Los preceptos constitucionales no exigen, pero tampoco impiden, que se pueda producir en España, a lo largo de dos o tres legislaturas, un reacomodo de las consultas electorales, a fin de conseguir una estructura temporal más armónica que la actual. La existencia de un derecho no acarrea la obligación de ejercerlo. En aquellas comunidades autónomas donde la disolución anticipada de sus parlamentos sea estatutariamente factible, esa prerrogativa podría ser utilizada en beneficio de una cierta homogeneización de las consultas en todo el ámbito estatal. La afirmación de los rasgos diferenciales de las comunidades autonómicas no tiene por qué estar reñido con el sentido de la realidad y de la eficacia, una de cuyas formas podía ser precisamente el esfuerzo para conseguir una mayor concentración electoral.

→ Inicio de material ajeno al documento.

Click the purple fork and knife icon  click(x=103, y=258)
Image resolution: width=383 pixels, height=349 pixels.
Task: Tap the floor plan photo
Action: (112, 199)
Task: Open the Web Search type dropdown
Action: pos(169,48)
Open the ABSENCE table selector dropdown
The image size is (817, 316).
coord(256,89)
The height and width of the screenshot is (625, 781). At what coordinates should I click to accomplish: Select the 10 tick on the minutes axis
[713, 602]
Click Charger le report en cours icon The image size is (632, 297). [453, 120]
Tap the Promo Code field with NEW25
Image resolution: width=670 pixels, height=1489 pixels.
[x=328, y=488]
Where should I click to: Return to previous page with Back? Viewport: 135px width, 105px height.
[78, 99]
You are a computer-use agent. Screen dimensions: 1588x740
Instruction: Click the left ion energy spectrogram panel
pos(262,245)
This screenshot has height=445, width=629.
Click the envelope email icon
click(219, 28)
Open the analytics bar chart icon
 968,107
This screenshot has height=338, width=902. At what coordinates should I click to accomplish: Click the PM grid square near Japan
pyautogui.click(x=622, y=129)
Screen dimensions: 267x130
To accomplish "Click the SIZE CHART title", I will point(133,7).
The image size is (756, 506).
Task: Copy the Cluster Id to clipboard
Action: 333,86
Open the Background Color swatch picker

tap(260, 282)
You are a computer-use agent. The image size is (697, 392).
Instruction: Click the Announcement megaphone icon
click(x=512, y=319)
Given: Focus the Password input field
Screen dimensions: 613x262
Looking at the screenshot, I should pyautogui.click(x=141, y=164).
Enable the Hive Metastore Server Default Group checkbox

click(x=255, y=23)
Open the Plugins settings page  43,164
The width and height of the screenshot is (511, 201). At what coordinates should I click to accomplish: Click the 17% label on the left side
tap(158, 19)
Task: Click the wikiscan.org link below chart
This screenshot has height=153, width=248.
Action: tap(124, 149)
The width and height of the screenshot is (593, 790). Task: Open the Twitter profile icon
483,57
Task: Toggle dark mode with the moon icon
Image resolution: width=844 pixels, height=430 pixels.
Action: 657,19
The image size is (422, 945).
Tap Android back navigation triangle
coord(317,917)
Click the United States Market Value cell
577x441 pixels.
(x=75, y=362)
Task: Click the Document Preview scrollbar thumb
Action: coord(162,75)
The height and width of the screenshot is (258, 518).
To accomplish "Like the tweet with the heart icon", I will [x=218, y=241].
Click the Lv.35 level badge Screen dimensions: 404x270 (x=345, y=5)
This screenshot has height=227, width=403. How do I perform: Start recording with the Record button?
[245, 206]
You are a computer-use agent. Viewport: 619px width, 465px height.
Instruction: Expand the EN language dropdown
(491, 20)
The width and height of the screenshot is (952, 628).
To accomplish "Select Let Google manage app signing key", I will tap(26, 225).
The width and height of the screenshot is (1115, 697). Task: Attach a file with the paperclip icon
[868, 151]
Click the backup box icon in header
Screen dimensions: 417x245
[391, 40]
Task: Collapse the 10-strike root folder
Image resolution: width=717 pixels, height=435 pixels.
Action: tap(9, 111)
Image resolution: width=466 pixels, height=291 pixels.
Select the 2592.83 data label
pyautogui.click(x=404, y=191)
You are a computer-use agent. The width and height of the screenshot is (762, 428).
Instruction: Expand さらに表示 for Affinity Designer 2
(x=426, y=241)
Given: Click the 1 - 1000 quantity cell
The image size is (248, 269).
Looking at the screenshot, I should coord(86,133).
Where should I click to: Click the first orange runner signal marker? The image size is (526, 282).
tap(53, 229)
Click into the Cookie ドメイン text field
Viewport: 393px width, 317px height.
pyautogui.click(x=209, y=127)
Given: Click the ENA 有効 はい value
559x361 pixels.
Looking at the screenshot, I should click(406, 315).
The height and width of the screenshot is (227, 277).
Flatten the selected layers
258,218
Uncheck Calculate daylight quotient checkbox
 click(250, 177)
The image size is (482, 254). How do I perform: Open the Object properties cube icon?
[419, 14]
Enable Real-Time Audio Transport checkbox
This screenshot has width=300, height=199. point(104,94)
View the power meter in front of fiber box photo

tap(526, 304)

Durante la presente legislatura, obviamente, ese objetivo es imposible de cumplir, pero podría producirse una aproximación a esa meta durante la próxima legislatura, tomando, quizá, como punto de referencia las elecciones municipales y de los restantes parlamentos autonómicos, que se celebrarán durante la primavera de 1987.
Éste es sólo uno de los aspectos posibles, relacionado con el calendario y con la simultaneidad de las convocatorias, de una reforma gradual, del sistema de elecciones en España. Pero más importante aún es el desarrollo del mandato contenido en los artículos 68 y 69 de la Constitución, que confía a una ley la regulación de las elecciones al Congreso y al Senado. La negligencia o los temores de las anteriores Cortes Generales obligaron a que los comicios del 28 de octubre de 1982 se celebrasen todavía al amparo de un decreto-ley de 1977, previo incluso a la legalización del PCE. Resulta preocupante que la nueva mayoría parlamentaria no haya enviado todavía al Congreso el proyecto de ley electoral que la sociedad española aguarda. Es cierto que los partidos que alcanzan el poder con una determinada normativa electoral son muy poco favorables a modificarla, en la creencia de que esas reglas contienen las virtudes mágicas necesarias para perpetuarles en el Gobierno. Pero sería inconcebible que un decreto-ley de la etapa predemocrática de la transición siguiera regulando inercialmente las consultas electorales de la España constitucional. En todo caso, se impone la apertura de un gran debate. público, más allá del parlamentario, que analice nuestro sistema electoral a fin de detectar sus posibles deficiencias y de sugerir las fórmulas que permitieran entroncarlo de forma más directa y representativa con la opinión pública.